= What is required =
Every record that follows should be output exactly as it is given.

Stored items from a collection
————————

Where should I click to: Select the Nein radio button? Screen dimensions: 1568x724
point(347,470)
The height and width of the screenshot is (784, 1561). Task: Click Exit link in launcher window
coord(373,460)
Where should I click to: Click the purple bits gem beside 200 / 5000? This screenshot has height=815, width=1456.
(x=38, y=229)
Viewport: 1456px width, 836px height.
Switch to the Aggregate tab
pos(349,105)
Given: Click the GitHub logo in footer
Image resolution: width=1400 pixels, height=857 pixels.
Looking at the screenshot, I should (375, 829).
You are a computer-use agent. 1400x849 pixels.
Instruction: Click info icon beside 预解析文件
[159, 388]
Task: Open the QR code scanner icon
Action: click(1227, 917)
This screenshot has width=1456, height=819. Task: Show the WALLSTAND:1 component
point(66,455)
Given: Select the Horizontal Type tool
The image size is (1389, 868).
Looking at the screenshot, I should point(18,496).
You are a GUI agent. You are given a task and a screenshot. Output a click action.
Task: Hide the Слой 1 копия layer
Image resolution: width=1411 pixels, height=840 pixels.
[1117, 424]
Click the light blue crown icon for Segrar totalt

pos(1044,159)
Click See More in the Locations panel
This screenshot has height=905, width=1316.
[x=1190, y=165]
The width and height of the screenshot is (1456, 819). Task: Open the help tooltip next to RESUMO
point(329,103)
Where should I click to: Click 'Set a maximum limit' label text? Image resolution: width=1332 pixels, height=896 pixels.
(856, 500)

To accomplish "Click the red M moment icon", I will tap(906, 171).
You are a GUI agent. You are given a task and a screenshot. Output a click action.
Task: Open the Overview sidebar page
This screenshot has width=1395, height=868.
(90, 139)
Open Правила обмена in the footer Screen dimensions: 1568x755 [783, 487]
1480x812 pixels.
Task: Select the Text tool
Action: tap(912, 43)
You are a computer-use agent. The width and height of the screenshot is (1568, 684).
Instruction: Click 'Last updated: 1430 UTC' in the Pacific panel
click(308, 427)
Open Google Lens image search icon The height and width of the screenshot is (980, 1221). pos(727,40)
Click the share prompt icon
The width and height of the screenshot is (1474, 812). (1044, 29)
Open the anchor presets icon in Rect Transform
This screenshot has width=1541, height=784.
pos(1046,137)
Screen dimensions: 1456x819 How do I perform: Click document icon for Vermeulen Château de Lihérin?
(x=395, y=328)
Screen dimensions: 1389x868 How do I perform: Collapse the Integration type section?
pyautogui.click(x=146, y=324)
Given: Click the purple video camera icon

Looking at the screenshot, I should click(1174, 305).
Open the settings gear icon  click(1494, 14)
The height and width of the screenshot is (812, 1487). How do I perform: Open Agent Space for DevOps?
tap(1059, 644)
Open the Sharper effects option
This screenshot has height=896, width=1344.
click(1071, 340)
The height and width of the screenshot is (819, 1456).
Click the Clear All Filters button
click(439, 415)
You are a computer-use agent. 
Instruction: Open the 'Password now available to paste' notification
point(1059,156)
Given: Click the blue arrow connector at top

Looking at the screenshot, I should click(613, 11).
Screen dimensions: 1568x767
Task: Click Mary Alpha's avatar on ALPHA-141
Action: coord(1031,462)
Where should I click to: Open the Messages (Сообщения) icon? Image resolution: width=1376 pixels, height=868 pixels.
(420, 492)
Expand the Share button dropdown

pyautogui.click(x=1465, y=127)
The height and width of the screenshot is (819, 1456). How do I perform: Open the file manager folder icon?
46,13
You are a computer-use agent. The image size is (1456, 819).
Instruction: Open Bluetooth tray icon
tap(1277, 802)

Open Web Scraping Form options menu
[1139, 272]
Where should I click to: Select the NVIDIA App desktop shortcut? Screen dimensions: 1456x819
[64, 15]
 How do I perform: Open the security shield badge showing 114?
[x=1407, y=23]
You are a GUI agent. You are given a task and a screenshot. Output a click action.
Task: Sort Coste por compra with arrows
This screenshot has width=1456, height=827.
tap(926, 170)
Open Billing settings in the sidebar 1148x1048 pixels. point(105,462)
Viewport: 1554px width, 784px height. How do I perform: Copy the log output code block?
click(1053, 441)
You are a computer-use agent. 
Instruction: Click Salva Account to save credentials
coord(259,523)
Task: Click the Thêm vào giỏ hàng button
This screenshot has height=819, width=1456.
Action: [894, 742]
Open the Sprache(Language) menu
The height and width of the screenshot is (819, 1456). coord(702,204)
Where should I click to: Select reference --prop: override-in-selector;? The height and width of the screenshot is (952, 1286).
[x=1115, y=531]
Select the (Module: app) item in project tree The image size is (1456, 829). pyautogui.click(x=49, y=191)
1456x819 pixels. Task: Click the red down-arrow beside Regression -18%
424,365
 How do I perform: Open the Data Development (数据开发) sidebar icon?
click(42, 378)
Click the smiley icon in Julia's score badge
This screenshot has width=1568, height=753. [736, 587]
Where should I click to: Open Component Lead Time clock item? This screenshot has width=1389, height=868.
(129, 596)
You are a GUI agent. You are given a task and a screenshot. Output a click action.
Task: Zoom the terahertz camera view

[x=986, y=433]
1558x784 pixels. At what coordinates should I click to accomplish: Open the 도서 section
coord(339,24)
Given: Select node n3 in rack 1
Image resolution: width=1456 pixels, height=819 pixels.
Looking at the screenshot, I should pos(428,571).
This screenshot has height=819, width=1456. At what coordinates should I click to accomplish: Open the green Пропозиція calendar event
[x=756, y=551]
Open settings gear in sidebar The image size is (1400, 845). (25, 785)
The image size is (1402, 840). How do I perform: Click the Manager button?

————————

= Exercise response =
Where should I click to: Select the Nein radio button? Screen dimensions: 1568x724
point(347,470)
The height and width of the screenshot is (784, 1561). Task: Click Exit link in launcher window
coord(373,460)
Where should I click to: Click the purple bits gem beside 200 / 5000? This screenshot has height=815, width=1456.
(x=38, y=229)
Viewport: 1456px width, 836px height.
Switch to the Aggregate tab
pos(349,105)
Given: Click the GitHub logo in footer
Image resolution: width=1400 pixels, height=857 pixels.
Looking at the screenshot, I should (375, 829).
You are a computer-use agent. 1400x849 pixels.
Instruction: Click info icon beside 预解析文件
[159, 388]
Task: Open the QR code scanner icon
Action: click(1227, 917)
This screenshot has width=1456, height=819. Task: Show the WALLSTAND:1 component
point(66,455)
Given: Select the Horizontal Type tool
The image size is (1389, 868).
Looking at the screenshot, I should point(18,496).
You are a GUI agent. You are given a task and a screenshot. Output a click action.
Task: Hide the Слой 1 копия layer
Image resolution: width=1411 pixels, height=840 pixels.
[1117, 424]
Click the light blue crown icon for Segrar totalt

pos(1044,159)
Click See More in the Locations panel
This screenshot has height=905, width=1316.
[x=1190, y=165]
The width and height of the screenshot is (1456, 819). Task: Open the help tooltip next to RESUMO
point(329,103)
Where should I click to: Click 'Set a maximum limit' label text? Image resolution: width=1332 pixels, height=896 pixels.
(856, 500)

To accomplish "Click the red M moment icon", I will tap(906, 171).
You are a GUI agent. You are given a task and a screenshot. Output a click action.
Task: Open the Overview sidebar page
This screenshot has width=1395, height=868.
(90, 139)
Open Правила обмена in the footer Screen dimensions: 1568x755 [783, 487]
1480x812 pixels.
Task: Select the Text tool
Action: tap(912, 43)
You are a computer-use agent. The width and height of the screenshot is (1568, 684).
Instruction: Click 'Last updated: 1430 UTC' in the Pacific panel
click(308, 427)
Open Google Lens image search icon The height and width of the screenshot is (980, 1221). pos(727,40)
Click the share prompt icon
The width and height of the screenshot is (1474, 812). (1044, 29)
Open the anchor presets icon in Rect Transform
This screenshot has width=1541, height=784.
pos(1046,137)
Screen dimensions: 1456x819 How do I perform: Click document icon for Vermeulen Château de Lihérin?
(x=395, y=328)
Screen dimensions: 1389x868 How do I perform: Collapse the Integration type section?
pyautogui.click(x=146, y=324)
Given: Click the purple video camera icon

Looking at the screenshot, I should click(1174, 305).
Open the settings gear icon  click(1494, 14)
The height and width of the screenshot is (812, 1487). How do I perform: Open Agent Space for DevOps?
tap(1059, 644)
Open the Sharper effects option
This screenshot has height=896, width=1344.
click(1071, 340)
The height and width of the screenshot is (819, 1456).
Click the Clear All Filters button
click(439, 415)
You are a computer-use agent. 
Instruction: Open the 'Password now available to paste' notification
point(1059,156)
Given: Click the blue arrow connector at top

Looking at the screenshot, I should click(613, 11).
Screen dimensions: 1568x767
Task: Click Mary Alpha's avatar on ALPHA-141
Action: coord(1031,462)
Where should I click to: Open the Messages (Сообщения) icon? Image resolution: width=1376 pixels, height=868 pixels.
(420, 492)
Expand the Share button dropdown

pyautogui.click(x=1465, y=127)
The height and width of the screenshot is (819, 1456). How do I perform: Open the file manager folder icon?
46,13
You are a computer-use agent. The image size is (1456, 819).
Instruction: Open Bluetooth tray icon
tap(1277, 802)

Open Web Scraping Form options menu
[1139, 272]
Where should I click to: Select the NVIDIA App desktop shortcut? Screen dimensions: 1456x819
[64, 15]
 How do I perform: Open the security shield badge showing 114?
[x=1407, y=23]
You are a GUI agent. You are given a task and a screenshot. Output a click action.
Task: Sort Coste por compra with arrows
This screenshot has width=1456, height=827.
tap(926, 170)
Open Billing settings in the sidebar 1148x1048 pixels. point(105,462)
Viewport: 1554px width, 784px height. How do I perform: Copy the log output code block?
click(1053, 441)
You are a computer-use agent. 
Instruction: Click Salva Account to save credentials
coord(259,523)
Task: Click the Thêm vào giỏ hàng button
This screenshot has height=819, width=1456.
Action: [894, 742]
Open the Sprache(Language) menu
The height and width of the screenshot is (819, 1456). coord(702,204)
Where should I click to: Select reference --prop: override-in-selector;? The height and width of the screenshot is (952, 1286).
[x=1115, y=531]
Select the (Module: app) item in project tree The image size is (1456, 829). pyautogui.click(x=49, y=191)
1456x819 pixels. Task: Click the red down-arrow beside Regression -18%
424,365
 How do I perform: Open the Data Development (数据开发) sidebar icon?
click(42, 378)
Click the smiley icon in Julia's score badge
This screenshot has width=1568, height=753. [736, 587]
Where should I click to: Open Component Lead Time clock item? This screenshot has width=1389, height=868.
(129, 596)
You are a GUI agent. You are given a task and a screenshot. Output a click action.
Task: Zoom the terahertz camera view

[x=986, y=433]
1558x784 pixels. At what coordinates should I click to accomplish: Open the 도서 section
coord(339,24)
Given: Select node n3 in rack 1
Image resolution: width=1456 pixels, height=819 pixels.
Looking at the screenshot, I should pos(428,571).
This screenshot has height=819, width=1456. At what coordinates should I click to accomplish: Open the green Пропозиція calendar event
[x=756, y=551]
Open settings gear in sidebar The image size is (1400, 845). (25, 785)
The image size is (1402, 840). How do I perform: Click the Manager button?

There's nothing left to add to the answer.